Domenica incontriamo Mark e andiamo insieme ad Avoca, piccolissimo centro proprio sotto i cosiddetti “Blue Pyrenees”, regione vinicola con clima e suoli simili a quelli dei Pirenei del nostro emisfero. La casa da ristrutturare ha ospitato per sei anni una famiglia di sfasciacarrozze senza presenza femminile, per cui le condizioni dello stabile necessitano di approfondita pulizia e cura. Passiamo così la prima settimana tra lavaggio di muri, interni ed esterni, e piazzale. Dopo tantissimo olio di gomito scopriamo che la maggior parte delle sale non richiederà nuove mani di vernice e anche l’esterno, tutto sommato, è più che recuperabile!

Nel mentre Mark ci racconta che questa era un’area molto famosa presso i cercatori d’oro: fino alla metà del secolo scorso, intere famiglie emigravano in quest’area per tentare la fortuna, cercando il metallo prezioso camminando per campi e montagne, facendosi assumere in miniera o accovacciandosi a bordo fiume con la classica scodella di metallo per racimolare qualche grammo di polvere. Oggi la gente viene per curiosità, per provare l’emozione di andare a caccia della pepita; affitta un metal detector, una stanza al motel e si mette a passeggiare tutto il giorno tra boschi e pianure. C’è ancora qualcuno che trova qualcosa, ma nessuno pretende di vivere con quello che trova. Durante i tempi (beh, è il caso di dirlo) d’oro, è stata trovata una pepitona alta mezzo metro, larga 35 cm e spessa 25 cm... oggi una replica si può trovare nella biblioteca di Avoca, assieme alle repliche di altre famosissime pepite.

Domenica ne approfittiamo per andare a presentarci di persona nelle aziende vinicole.

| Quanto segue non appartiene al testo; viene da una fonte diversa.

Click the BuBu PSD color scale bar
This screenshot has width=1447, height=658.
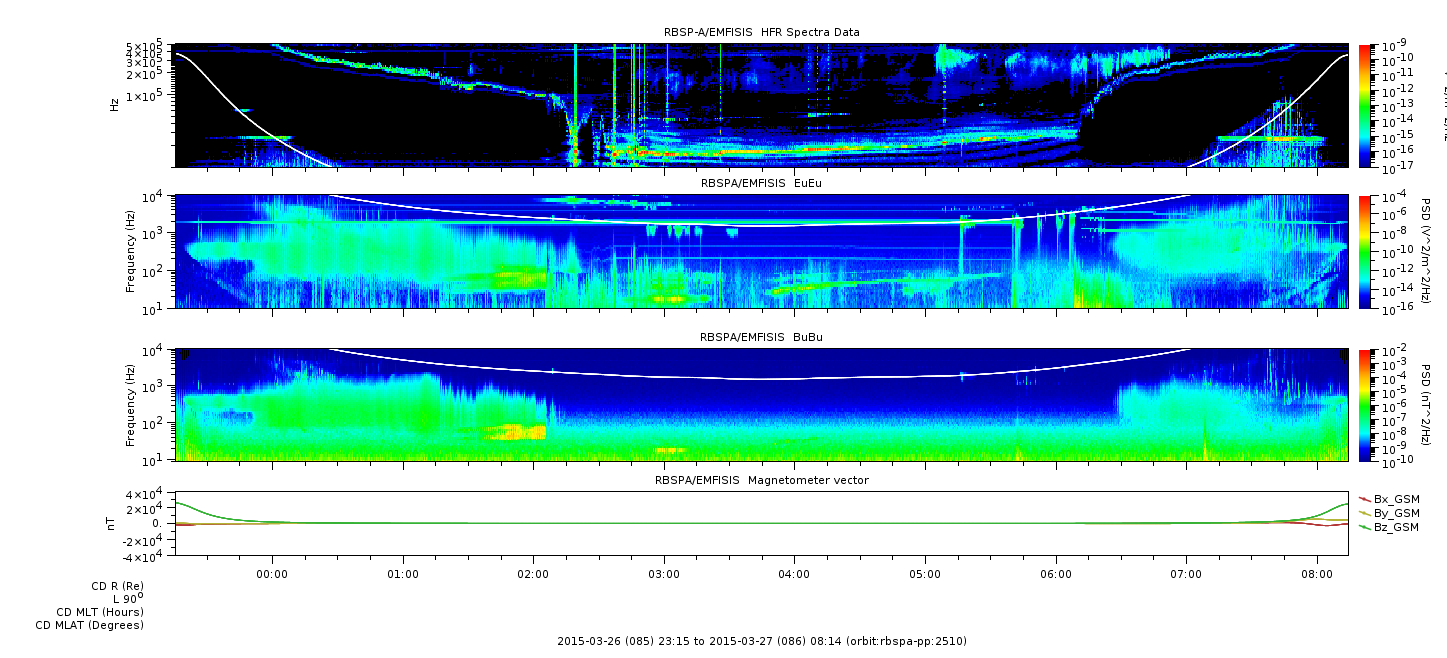pos(1366,404)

Il primo tentativo è infruttuoso, ma il proprietario ha una passione sfrenata per gli animali locali, così ci presenta i suoi dingo (varietà montana, molto simili alle iene) e i suoi due canguri domestici che si fanno accarezzare come fossero cani!

Il secondo tentativo porta solo a un contatto telefonico che presto verificheremo, mentre il terzo promette bene: stanno cercando personale e hanno appena messo l’annuncio sui giornali locali! Abbiamo mandato i nostri cv e a breve telefoneremo. Pare che ci sia anche un bar che ha bisogno di personale e in settimana andremo a verificare di persona di cosa si tratta.

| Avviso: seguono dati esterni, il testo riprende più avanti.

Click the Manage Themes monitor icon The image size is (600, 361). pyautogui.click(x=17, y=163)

Insomma, le cose non vanno affatto male e anzi permettono di pensare positivo. Avevo deciso di non rinnovare il visto se non si fossero presentate opportunità lavorative e ora, già con il lavoro che stiamo facendo per Mark, ho abbastanza soldi per rinnovare il visto e affrontare eventuali spese per controlli medici! Pare quindi che rimarremo almeno fino alla fine del visto di Amélie (Febbraio), se non di più. Tutto dipenderà dalle opportunità che si presenteranno e dalle porte che si apriranno.

Certe volte si mandano centinaia di cv senza avere risposta, poi basta una sola telefonata e si apre un portone, proprio come è successo con Mark. È nostro dovere bussare ad ogni porta, ma non siamo noi che decidiamo quando se ne aprirà una. È un esercizio di pazienza e perseveranza, con una fiducia inesauribile che in un modo o nell’altro... andrà tutto per il verso giusto!